33rd Journal Symposium: AI’s full potential (with human oversight)
Pinpointing machine learning’s benefits in anesthesiology.

SPE15 – 33rd Journal Symposium: Artificial Intelligence, Machine Learning, and Data Analytics in Anesthesiology
1:30-4:30 p.m. | Sunday, October 20
Room 119AB
Artificial intelligence (AI) has the potential to transform perioperative medicine, but it should be viewed as another tool in the anesthesiologist's toolkit, rather than a panacea for perioperative solutions.
Sachin Kheterpal, MD, MBA, the Kevin K. Tremper Professor of Anesthesiology at the University of Michigan Medical School in Ann Arbor, said AI has many potential applications in the data-rich clinical environment of perioperative medicine, with new ones emerging all the time. These include the mature image analysis, classification, and identification that have already been implemented in radiology and ophthalmology as well as large language models that build conversational bots. But these advances, he cautions, should not be taken lightly in the field of anesthesiology.
“There are thousands of data points, waveforms, and pieces of information collected just during the intraoperative period, not to mention the preoperative and postoperative times,” he said. “These massive, time-series data are perfectly suited for modern AI tools that can handle multimodal data streams and millions of features. However, the second-to-second decision-making in the operating room requires timely AI guidance and strong safeguards due to the risk of many of our pharmacologic and procedural interventions. The issue of data shift, where the algorithm’s performance degrades over time, is also an issue for all fields.”
Dr. Kheterpal will be joined by a panel of experts to discuss how AI might benefit anesthesiology in Sunday’s “33rd Journal Symposium: Artificial Intelligence, Machine Learning, and Data Analytics in Anesthesiology.”

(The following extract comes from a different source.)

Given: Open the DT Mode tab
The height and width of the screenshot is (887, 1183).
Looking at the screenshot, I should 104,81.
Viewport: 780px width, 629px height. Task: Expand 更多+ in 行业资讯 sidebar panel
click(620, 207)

Some of the biggest challenges facing AI usage, Dr. Kheterpal said, are not found in the technology itself, but rather in the ethical and regulatory hurdles that must first be cleared before it can be properly integrated into any medical setting.

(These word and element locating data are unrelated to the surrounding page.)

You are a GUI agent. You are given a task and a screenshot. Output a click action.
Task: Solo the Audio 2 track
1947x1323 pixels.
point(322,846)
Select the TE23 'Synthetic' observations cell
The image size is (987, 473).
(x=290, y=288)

“The rapidly changing landscape of regulations and ethics makes it very difficult for AI developers to understand the bounds of compliance and ethics,” he said. “Even foundational aspects of AI such as dataset creation, where patient data are aggregated across centers for secondary use, is coming under ethical scrutiny. And the regulatory landscape across countries and jurisdictions is so varied that industry has to prepare for completely different levels of scrutiny, potentially impeding investments.”
Despite these hurdles, Dr. Kheterpal said he sees enormous potential for AI and machine learning, mostly in terms of augmenting what anesthesiologists do on a day-to-day basis.
“Given the fast pace of clinical decision-making in anesthesiology and the high-risk nature of our interventions, AI will continue to augment and advance clinician decision-making rather than replace it,” he said. “The concept of ‘clinician in the loop’ is particularly necessary for anesthesiology. There may be some administrative, back-office functions, such as billing and coding, which more fully embrace AI with occasional human validation and checks, but without a human involved in every interaction.”